Work request:
Every entry needs to be duplicated exactly.

Data records:
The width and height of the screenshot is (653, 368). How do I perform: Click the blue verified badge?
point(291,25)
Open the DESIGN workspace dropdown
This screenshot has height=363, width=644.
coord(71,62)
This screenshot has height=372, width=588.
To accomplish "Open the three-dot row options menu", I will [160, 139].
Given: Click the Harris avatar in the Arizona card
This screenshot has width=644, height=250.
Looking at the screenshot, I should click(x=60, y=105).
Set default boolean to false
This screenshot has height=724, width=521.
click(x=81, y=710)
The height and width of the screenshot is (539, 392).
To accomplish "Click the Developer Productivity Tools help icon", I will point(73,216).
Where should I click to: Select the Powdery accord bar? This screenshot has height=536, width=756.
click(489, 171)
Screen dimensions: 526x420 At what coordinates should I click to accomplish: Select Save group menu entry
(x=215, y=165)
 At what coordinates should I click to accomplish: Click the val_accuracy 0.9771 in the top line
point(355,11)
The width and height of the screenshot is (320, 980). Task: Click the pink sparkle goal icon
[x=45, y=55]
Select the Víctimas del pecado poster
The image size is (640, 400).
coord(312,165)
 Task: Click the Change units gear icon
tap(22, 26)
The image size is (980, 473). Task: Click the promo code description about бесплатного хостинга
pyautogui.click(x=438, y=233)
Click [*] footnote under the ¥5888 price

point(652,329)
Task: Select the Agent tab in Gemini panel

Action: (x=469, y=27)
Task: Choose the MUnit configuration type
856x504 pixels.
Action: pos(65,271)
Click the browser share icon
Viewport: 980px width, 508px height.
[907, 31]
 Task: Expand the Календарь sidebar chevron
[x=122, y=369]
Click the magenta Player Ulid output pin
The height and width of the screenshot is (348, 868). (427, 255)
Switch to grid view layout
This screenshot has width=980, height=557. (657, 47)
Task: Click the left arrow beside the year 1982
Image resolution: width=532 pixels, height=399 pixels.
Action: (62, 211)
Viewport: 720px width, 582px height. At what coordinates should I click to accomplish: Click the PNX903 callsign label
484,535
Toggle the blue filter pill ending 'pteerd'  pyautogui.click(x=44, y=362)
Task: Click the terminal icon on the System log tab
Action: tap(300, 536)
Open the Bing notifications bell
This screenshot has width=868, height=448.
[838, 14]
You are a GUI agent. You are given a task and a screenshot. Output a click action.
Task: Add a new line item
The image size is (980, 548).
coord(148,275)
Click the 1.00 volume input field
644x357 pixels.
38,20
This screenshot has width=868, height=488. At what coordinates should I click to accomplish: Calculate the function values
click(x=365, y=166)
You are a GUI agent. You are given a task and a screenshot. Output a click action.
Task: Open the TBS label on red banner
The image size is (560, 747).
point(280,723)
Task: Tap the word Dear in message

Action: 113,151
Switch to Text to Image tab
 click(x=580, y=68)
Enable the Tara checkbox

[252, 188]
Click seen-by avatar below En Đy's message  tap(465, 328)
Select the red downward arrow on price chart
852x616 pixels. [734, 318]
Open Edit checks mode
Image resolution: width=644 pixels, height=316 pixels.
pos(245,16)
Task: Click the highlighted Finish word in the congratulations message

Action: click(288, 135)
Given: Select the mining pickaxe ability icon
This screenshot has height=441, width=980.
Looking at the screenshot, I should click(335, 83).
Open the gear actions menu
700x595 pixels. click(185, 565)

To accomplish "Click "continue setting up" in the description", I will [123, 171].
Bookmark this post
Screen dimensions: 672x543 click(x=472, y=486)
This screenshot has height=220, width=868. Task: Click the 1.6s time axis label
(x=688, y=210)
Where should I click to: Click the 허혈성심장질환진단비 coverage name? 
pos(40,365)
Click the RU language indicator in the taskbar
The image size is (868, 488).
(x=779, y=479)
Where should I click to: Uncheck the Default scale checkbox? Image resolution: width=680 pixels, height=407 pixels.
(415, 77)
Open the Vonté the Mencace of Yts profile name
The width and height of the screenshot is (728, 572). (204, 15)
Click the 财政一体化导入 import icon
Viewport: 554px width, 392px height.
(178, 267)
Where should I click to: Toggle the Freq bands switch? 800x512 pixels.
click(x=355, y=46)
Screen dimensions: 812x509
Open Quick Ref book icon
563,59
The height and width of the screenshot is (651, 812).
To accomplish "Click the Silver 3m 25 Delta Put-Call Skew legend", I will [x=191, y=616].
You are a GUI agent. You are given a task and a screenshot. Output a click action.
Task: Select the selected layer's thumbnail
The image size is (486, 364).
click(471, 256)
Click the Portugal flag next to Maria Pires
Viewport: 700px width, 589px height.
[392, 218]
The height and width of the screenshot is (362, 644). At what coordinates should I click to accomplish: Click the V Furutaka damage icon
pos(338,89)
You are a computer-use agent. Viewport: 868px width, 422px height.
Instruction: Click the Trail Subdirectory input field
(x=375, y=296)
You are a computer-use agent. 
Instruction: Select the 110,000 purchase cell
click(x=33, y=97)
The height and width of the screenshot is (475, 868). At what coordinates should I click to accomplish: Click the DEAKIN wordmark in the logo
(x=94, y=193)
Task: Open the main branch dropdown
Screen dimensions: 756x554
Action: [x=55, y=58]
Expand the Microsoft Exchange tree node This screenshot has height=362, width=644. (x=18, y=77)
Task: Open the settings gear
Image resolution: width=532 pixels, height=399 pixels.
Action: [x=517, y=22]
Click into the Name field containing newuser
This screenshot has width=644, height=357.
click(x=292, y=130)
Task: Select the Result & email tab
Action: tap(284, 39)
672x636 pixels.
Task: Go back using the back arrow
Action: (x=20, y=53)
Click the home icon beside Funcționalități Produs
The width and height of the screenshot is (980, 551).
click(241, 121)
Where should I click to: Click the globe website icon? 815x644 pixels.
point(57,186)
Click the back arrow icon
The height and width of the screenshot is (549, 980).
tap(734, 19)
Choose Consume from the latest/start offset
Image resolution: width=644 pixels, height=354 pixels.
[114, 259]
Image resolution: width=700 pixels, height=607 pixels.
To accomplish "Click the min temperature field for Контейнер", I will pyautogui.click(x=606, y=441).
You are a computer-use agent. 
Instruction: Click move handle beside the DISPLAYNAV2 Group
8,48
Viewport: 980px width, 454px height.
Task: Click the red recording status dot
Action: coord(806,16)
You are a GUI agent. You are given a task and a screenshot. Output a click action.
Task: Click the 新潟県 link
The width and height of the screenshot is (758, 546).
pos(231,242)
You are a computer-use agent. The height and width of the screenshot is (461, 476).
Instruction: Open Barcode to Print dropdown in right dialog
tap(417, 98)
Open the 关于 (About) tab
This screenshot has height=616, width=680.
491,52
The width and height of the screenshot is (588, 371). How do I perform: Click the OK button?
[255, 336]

Problem solution:
The width and height of the screenshot is (653, 368). How do I perform: Click the blue verified badge?
point(291,25)
Open the DESIGN workspace dropdown
This screenshot has height=363, width=644.
coord(71,62)
This screenshot has height=372, width=588.
To accomplish "Open the three-dot row options menu", I will [160, 139].
Given: Click the Harris avatar in the Arizona card
This screenshot has width=644, height=250.
Looking at the screenshot, I should click(x=60, y=105).
Set default boolean to false
This screenshot has height=724, width=521.
click(x=81, y=710)
The height and width of the screenshot is (539, 392).
To accomplish "Click the Developer Productivity Tools help icon", I will point(73,216).
Where should I click to: Select the Powdery accord bar? This screenshot has height=536, width=756.
click(489, 171)
Screen dimensions: 526x420 At what coordinates should I click to accomplish: Select Save group menu entry
(x=215, y=165)
 At what coordinates should I click to accomplish: Click the val_accuracy 0.9771 in the top line
point(355,11)
The width and height of the screenshot is (320, 980). Task: Click the pink sparkle goal icon
[x=45, y=55]
Select the Víctimas del pecado poster
The image size is (640, 400).
coord(312,165)
 Task: Click the Change units gear icon
tap(22, 26)
The image size is (980, 473). Task: Click the promo code description about бесплатного хостинга
pyautogui.click(x=438, y=233)
Click [*] footnote under the ¥5888 price

point(652,329)
Task: Select the Agent tab in Gemini panel

Action: (x=469, y=27)
Task: Choose the MUnit configuration type
856x504 pixels.
Action: pos(65,271)
Click the browser share icon
Viewport: 980px width, 508px height.
[907, 31]
 Task: Expand the Календарь sidebar chevron
[x=122, y=369]
Click the magenta Player Ulid output pin
The height and width of the screenshot is (348, 868). (427, 255)
Switch to grid view layout
This screenshot has width=980, height=557. (657, 47)
Task: Click the left arrow beside the year 1982
Image resolution: width=532 pixels, height=399 pixels.
Action: (62, 211)
Viewport: 720px width, 582px height. At what coordinates should I click to accomplish: Click the PNX903 callsign label
484,535
Toggle the blue filter pill ending 'pteerd'  pyautogui.click(x=44, y=362)
Task: Click the terminal icon on the System log tab
Action: tap(300, 536)
Open the Bing notifications bell
This screenshot has width=868, height=448.
[838, 14]
You are a GUI agent. You are given a task and a screenshot. Output a click action.
Task: Add a new line item
The image size is (980, 548).
coord(148,275)
Click the 1.00 volume input field
644x357 pixels.
38,20
This screenshot has width=868, height=488. At what coordinates should I click to accomplish: Calculate the function values
click(x=365, y=166)
You are a GUI agent. You are given a task and a screenshot. Output a click action.
Task: Open the TBS label on red banner
The image size is (560, 747).
point(280,723)
Task: Tap the word Dear in message

Action: 113,151
Switch to Text to Image tab
 click(x=580, y=68)
Enable the Tara checkbox

[252, 188]
Click seen-by avatar below En Đy's message  tap(465, 328)
Select the red downward arrow on price chart
852x616 pixels. [734, 318]
Open Edit checks mode
Image resolution: width=644 pixels, height=316 pixels.
pos(245,16)
Task: Click the highlighted Finish word in the congratulations message

Action: click(288, 135)
Given: Select the mining pickaxe ability icon
This screenshot has height=441, width=980.
Looking at the screenshot, I should click(335, 83).
Open the gear actions menu
700x595 pixels. click(185, 565)

To accomplish "Click "continue setting up" in the description", I will [123, 171].
Bookmark this post
Screen dimensions: 672x543 click(x=472, y=486)
This screenshot has height=220, width=868. Task: Click the 1.6s time axis label
(x=688, y=210)
Where should I click to: Click the 허혈성심장질환진단비 coverage name? 
pos(40,365)
Click the RU language indicator in the taskbar
The image size is (868, 488).
(x=779, y=479)
Where should I click to: Uncheck the Default scale checkbox? Image resolution: width=680 pixels, height=407 pixels.
(415, 77)
Open the Vonté the Mencace of Yts profile name
The width and height of the screenshot is (728, 572). (204, 15)
Click the 财政一体化导入 import icon
Viewport: 554px width, 392px height.
(178, 267)
Where should I click to: Toggle the Freq bands switch? 800x512 pixels.
click(x=355, y=46)
Screen dimensions: 812x509
Open Quick Ref book icon
563,59
The height and width of the screenshot is (651, 812).
To accomplish "Click the Silver 3m 25 Delta Put-Call Skew legend", I will [x=191, y=616].
You are a GUI agent. You are given a task and a screenshot. Output a click action.
Task: Select the selected layer's thumbnail
The image size is (486, 364).
click(471, 256)
Click the Portugal flag next to Maria Pires
Viewport: 700px width, 589px height.
[392, 218]
The height and width of the screenshot is (362, 644). At what coordinates should I click to accomplish: Click the V Furutaka damage icon
pos(338,89)
You are a computer-use agent. Viewport: 868px width, 422px height.
Instruction: Click the Trail Subdirectory input field
(x=375, y=296)
You are a computer-use agent. 
Instruction: Select the 110,000 purchase cell
click(x=33, y=97)
The height and width of the screenshot is (475, 868). At what coordinates should I click to accomplish: Click the DEAKIN wordmark in the logo
(x=94, y=193)
Task: Open the main branch dropdown
Screen dimensions: 756x554
Action: [x=55, y=58]
Expand the Microsoft Exchange tree node This screenshot has height=362, width=644. (x=18, y=77)
Task: Open the settings gear
Image resolution: width=532 pixels, height=399 pixels.
Action: [x=517, y=22]
Click into the Name field containing newuser
This screenshot has width=644, height=357.
click(x=292, y=130)
Task: Select the Result & email tab
Action: tap(284, 39)
672x636 pixels.
Task: Go back using the back arrow
Action: (x=20, y=53)
Click the home icon beside Funcționalități Produs
The width and height of the screenshot is (980, 551).
click(241, 121)
Where should I click to: Click the globe website icon? 815x644 pixels.
point(57,186)
Click the back arrow icon
The height and width of the screenshot is (549, 980).
tap(734, 19)
Choose Consume from the latest/start offset
Image resolution: width=644 pixels, height=354 pixels.
[114, 259]
Image resolution: width=700 pixels, height=607 pixels.
To accomplish "Click the min temperature field for Контейнер", I will pyautogui.click(x=606, y=441).
You are a computer-use agent. 
Instruction: Click move handle beside the DISPLAYNAV2 Group
8,48
Viewport: 980px width, 454px height.
Task: Click the red recording status dot
Action: coord(806,16)
You are a GUI agent. You are given a task and a screenshot. Output a click action.
Task: Click the 新潟県 link
The width and height of the screenshot is (758, 546).
pos(231,242)
You are a computer-use agent. The height and width of the screenshot is (461, 476).
Instruction: Open Barcode to Print dropdown in right dialog
tap(417, 98)
Open the 关于 (About) tab
This screenshot has height=616, width=680.
491,52
The width and height of the screenshot is (588, 371). How do I perform: Click the OK button?
[255, 336]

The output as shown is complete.